When I had a question about Don King’s 1952 game at Fordham, the only game Clemson has played in New York City, he had all the details I needed for a football program story, and his knowledge led to a few additions to the Tiger recordbook.

King took over at single-wing tailback for this game at Fordham on Nov. 8, 1952 due to an injury to Billy Hair.

“King ran for 234 yards, including 215 in the first half, then never played the position again,” Breedin told me.

“What?” I responded.

King ran all over Fordham during that first half, including two rushing touchdowns of 70+ yards. The 215-yard total in the first half is still a school record for a half. But he suffered an injury at the end of the first half and could not run much in the second half. He finished with 234 yards in the 12-12 tie, the most rushing yards in a game by a Tiger until Cliff Austin had 260 against Duke in 1982. When Hair was healthy the next week, King went back to his normal quarterback position.

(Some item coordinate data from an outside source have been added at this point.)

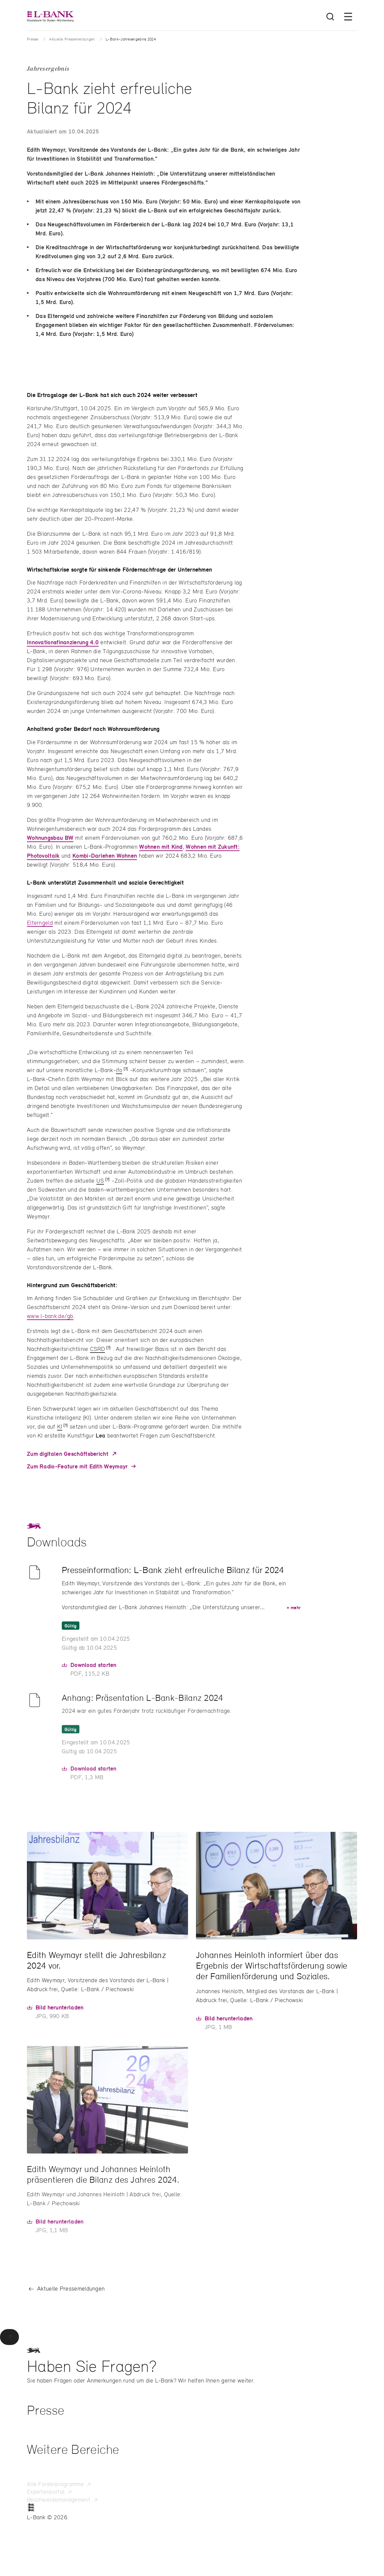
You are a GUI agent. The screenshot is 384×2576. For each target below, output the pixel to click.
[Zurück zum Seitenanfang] (9, 2337)
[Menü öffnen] (348, 17)
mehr (294, 1616)
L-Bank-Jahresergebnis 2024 (131, 39)
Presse (33, 39)
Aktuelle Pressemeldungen (72, 39)
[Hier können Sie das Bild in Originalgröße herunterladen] (55, 2015)
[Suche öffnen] (330, 17)
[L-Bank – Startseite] (50, 16)
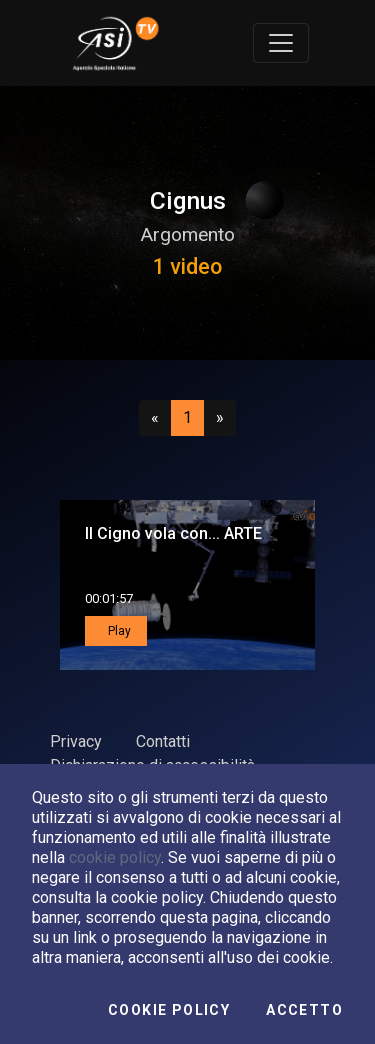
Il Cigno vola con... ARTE (173, 533)
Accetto (304, 1010)
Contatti (163, 741)
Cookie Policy (169, 1010)
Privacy (76, 741)
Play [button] (118, 631)
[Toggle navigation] (281, 43)
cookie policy (115, 857)
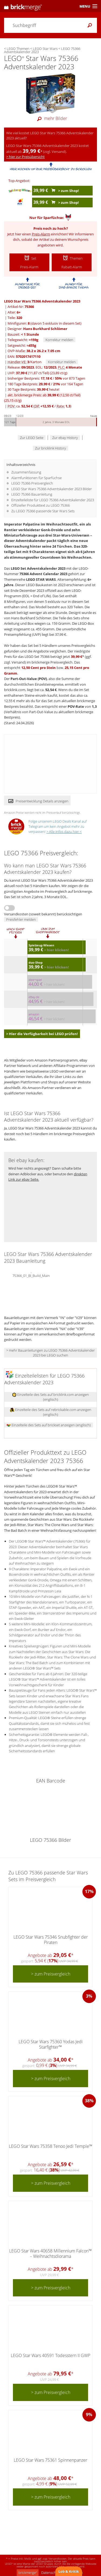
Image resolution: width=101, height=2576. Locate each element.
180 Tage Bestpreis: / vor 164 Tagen (45, 384)
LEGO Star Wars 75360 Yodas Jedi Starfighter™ (51, 2044)
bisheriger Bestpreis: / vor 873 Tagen (46, 378)
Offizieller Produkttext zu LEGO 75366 (40, 505)
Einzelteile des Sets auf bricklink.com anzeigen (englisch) (50, 1397)
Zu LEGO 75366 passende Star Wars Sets (43, 511)
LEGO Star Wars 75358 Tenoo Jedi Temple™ (50, 2146)
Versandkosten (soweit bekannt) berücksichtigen (43, 914)
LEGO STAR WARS (41, 579)
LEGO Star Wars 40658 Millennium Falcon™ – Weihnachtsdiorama (50, 2253)
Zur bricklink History (50, 448)
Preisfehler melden (21, 919)
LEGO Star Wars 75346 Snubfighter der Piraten (50, 1939)
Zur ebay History (65, 437)
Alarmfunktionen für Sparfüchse (36, 477)
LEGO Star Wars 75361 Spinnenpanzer (50, 2460)
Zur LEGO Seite (31, 437)
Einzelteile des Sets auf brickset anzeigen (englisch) (48, 1425)
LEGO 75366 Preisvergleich (32, 483)
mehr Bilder (50, 118)
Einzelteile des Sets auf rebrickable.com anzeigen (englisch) (50, 1412)
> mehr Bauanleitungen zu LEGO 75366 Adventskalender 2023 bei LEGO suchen (50, 1353)
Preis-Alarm (41, 234)
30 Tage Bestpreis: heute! (33, 389)
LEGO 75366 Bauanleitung (31, 494)
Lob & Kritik (68, 2571)
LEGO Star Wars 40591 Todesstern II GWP (50, 2355)
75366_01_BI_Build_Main (31, 1275)
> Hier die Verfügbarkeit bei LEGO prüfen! (42, 1033)
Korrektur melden (59, 339)
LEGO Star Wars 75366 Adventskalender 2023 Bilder (51, 488)
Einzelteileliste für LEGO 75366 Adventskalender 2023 (52, 499)
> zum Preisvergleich (50, 1974)
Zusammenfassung (26, 472)
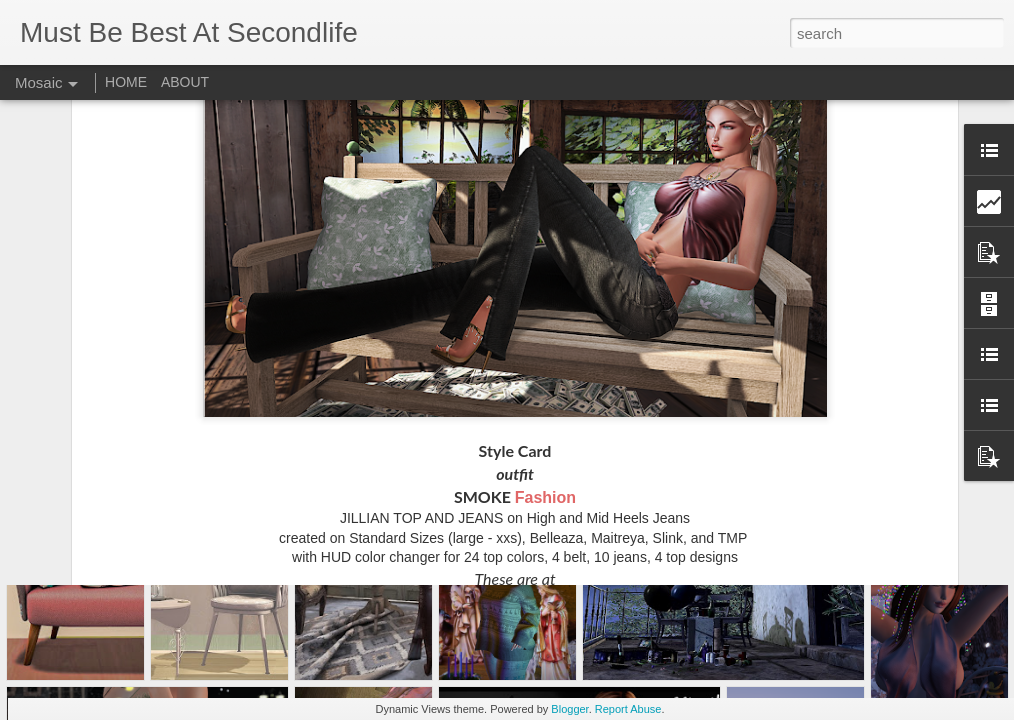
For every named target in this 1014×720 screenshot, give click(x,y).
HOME (126, 82)
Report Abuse (628, 709)
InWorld (456, 477)
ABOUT (185, 82)
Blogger (569, 709)
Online (617, 477)
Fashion (545, 350)
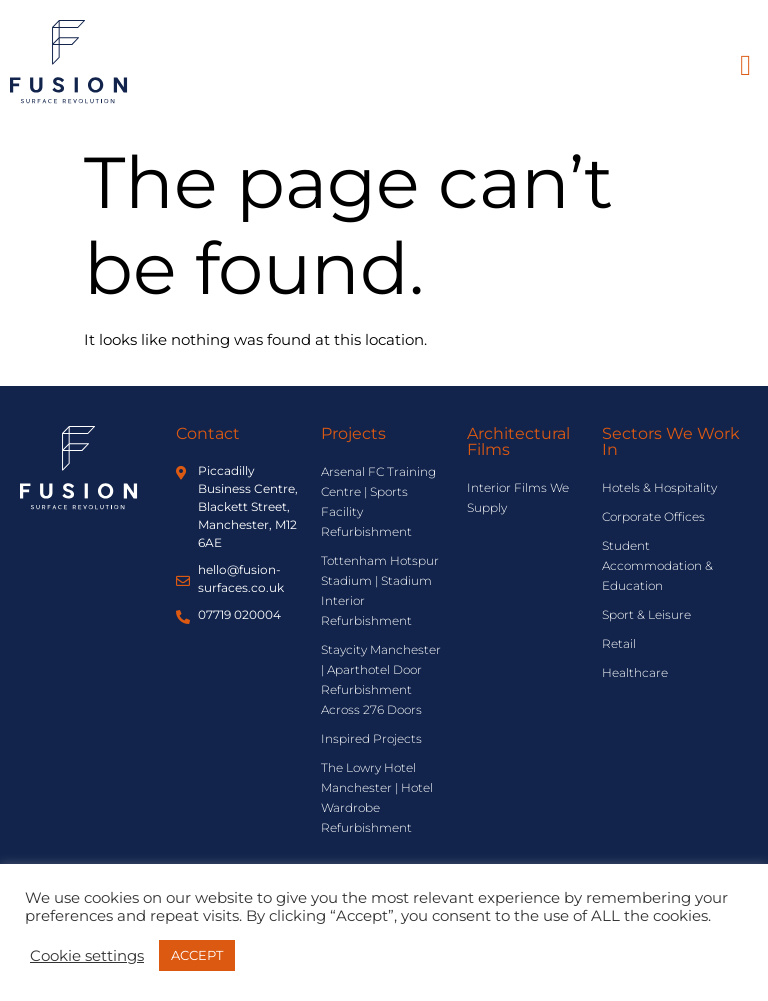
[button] (745, 66)
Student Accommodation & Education (657, 565)
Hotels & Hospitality (659, 487)
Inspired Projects (371, 738)
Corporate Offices (653, 516)
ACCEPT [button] (197, 955)
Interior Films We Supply (518, 497)
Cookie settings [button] (87, 956)
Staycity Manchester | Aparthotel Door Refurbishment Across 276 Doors (381, 679)
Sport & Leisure (646, 614)
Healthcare (635, 672)
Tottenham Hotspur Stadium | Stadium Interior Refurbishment (380, 590)
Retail (619, 643)
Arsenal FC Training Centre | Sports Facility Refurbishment (378, 501)
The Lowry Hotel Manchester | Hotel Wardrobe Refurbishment (377, 797)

Even Bradley, reading this article from heaven, would agree that Breedin had the most diverse career among the history of Clemson sports information directors. He was certainly a candidate for “the most interesting man in the world.”

Breedin was born Nov. 3, 1925 in Beaufort, S.C. He was a Tiger fan as a youth and knew everything about Banks McFadden, but he attended and graduated from Washington & Lee in 1947.

He began his career as a reporter for Caller Times newspaper in Corpus Christi, Texas, then in 1949, he became the sports editor and columnist for Anderson Daily Mail, the afternoon newspaper back when there were two papers in town. That is when he began a close relationship with Howard and the Clemson program.

He was a go-getter and became a voter in the national AP poll. In 1950, he championed Clemson’s cause as a national team throughout its 9-0-1 season. He was one of nine voters (out of then nearly 300 voters back then with just 60 today) to rank Clemson No. 1 in the final 1950 poll. The Tigers finished No. 10 that year, the program’s first final top-10 ranking.

Howard hired Breedin to be his sports information director in 1952, and he held that position until October 1955, when he received an offer he could not refuse from Hunt Oil Company in Pakistan. To my knowledge, he is the only Tiger athletic department administrator to leave Clemson to take a job in Pakistan.

Breedin remained in Pakistan until 1958, when he received an offer to become Senator Strom Thurmond’s press secretary in Washington, D.C. He worked for Thurmond until 1960, when he went back into the business world as the information specialist for DuPont in Wilmington, Ohio.

In 1966, he returned to Washington, D.C. to become the editor of American College Public Relations Association. In 1972, he began a two-year stint as the director of public relations at Georgetown, then held the same position at Rice until 1987.

In retirement, he did freelance work, and perhaps his favorite task was to write an occasional article for the Clemson football gameday program.

Combined with his time as Clemson’s sports information director, Breedin’s time span of writing articles for this publication lasted 67 years, a record Bradley and I will never touch. His last article appeared in the 2019 Texas A&M gameday program when he wrote a story at age 93 about the success of the Clemson football program in seasons that ended in the number “9.”

Sadly, Breedin passed away in June at the age of 97. His mind was as sharp as could be until the end.

He only worked for Clemson for three years, but Breedin made a lasting contribution to Tiger athletics through his research and writing. And for many years, he made my job a lot easier.